Elk Hunting the Corey Jacobsen Way

Ten-time World Champion elk caller and DIY public-land elk guru Corey Jacobsen shares advice for getting you bowhunting-close to the majestic wapiti.
Elk Hunting the Corey Jacobsen Way

Yes, Corey Jacobsen is a 10-time World Champion elk caller. Yes, in 2013, he was named the RMEF’s (Rocky Mountain Elk Foundation) Elk Calling Champion of Champions. Yes, he can do things with a diaphragm call that few in the world can. But I promise you, after spending some quality on-the-phone-time with Corey, his on-the-stage calling accolades don’t define him. Not even a little.

Corey Jacobsen — in the purest sense of the word — is a DIY public-land elk hunter. He, like so many reading this, lives for the preparation and pursuit.

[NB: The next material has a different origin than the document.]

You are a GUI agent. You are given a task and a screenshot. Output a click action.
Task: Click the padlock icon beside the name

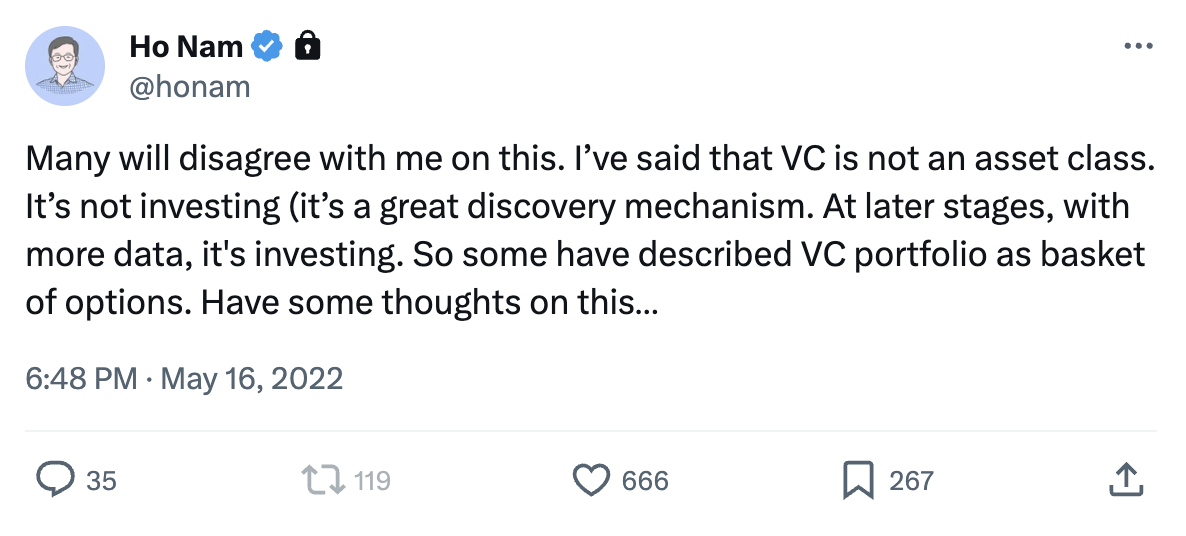coord(308,46)
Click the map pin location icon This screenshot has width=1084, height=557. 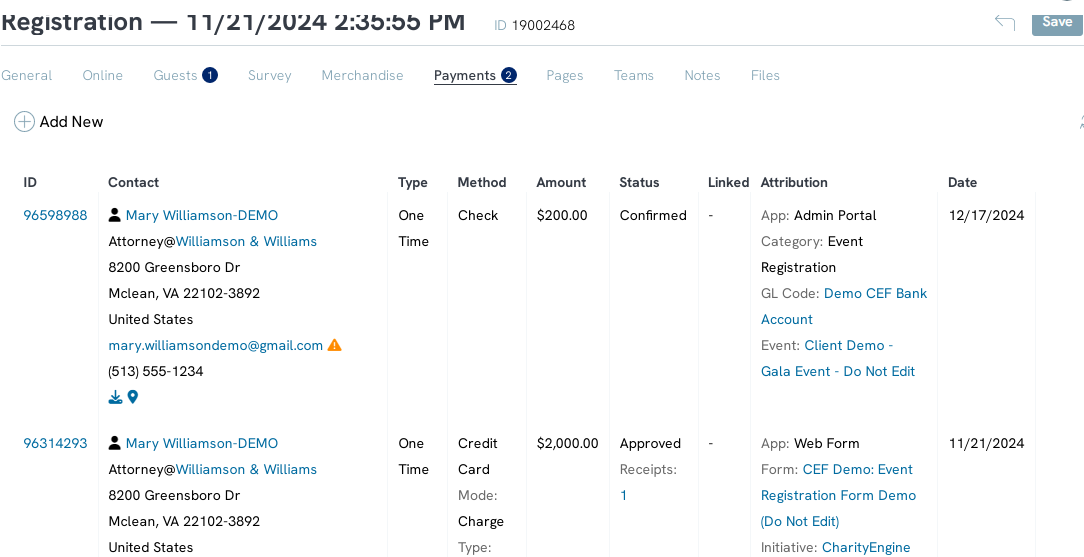pyautogui.click(x=133, y=397)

In addition to practicing his calling, he spends hours fine-tuning gear, keeping in top physical shape and sending arrows downrange. Because of Corey’s calling accomplishments, I expected he’d jump right in on his “how to call a bull” system. I was wrong. We spent the first 15 minutes of our call discussing the gigantic stabilizer he totes into the field. He loves that thing.

“It just works for me. When I first started using the Crossover Stabilizer, I noticed my groups improved drastically downrange. I’m not a pro shooter by any means, but I feel like I can shoot pretty well, and typically shoot about 6-inch groups out to 60 yards. After I put this stabilizer on my bow, I was touching arrows at 60 yards.

“One would think the 24-inch stabilizer would get hung up in the brush and the like, or be cumbersome to carry. It’s not at all. I’ve been hunting with it for 2 years now, and I’ve never once got hung up or felt the stabilizer hindered my ability to move about efficiently. It rests perfectly right between my backpack and my shoulder blade.”

Yep, that’s what Corey Jacobsen and I talked about first — stabilizers, of all things. Why? Because Corey believes this stabilizer has improved his shooting and boosted his in-the-field success. He was passionate about it, and because it helped him, he wants others to know about it. In my opinion, that’s what he was put on this earth to do — help other bowhunters be successful.

Corey Jacobsen

Corey dedicates a ton of time to his pre-season shot routine. He shoots regularly in the environments he plans to bowhunt in, and learns exactly how his equipment will perform.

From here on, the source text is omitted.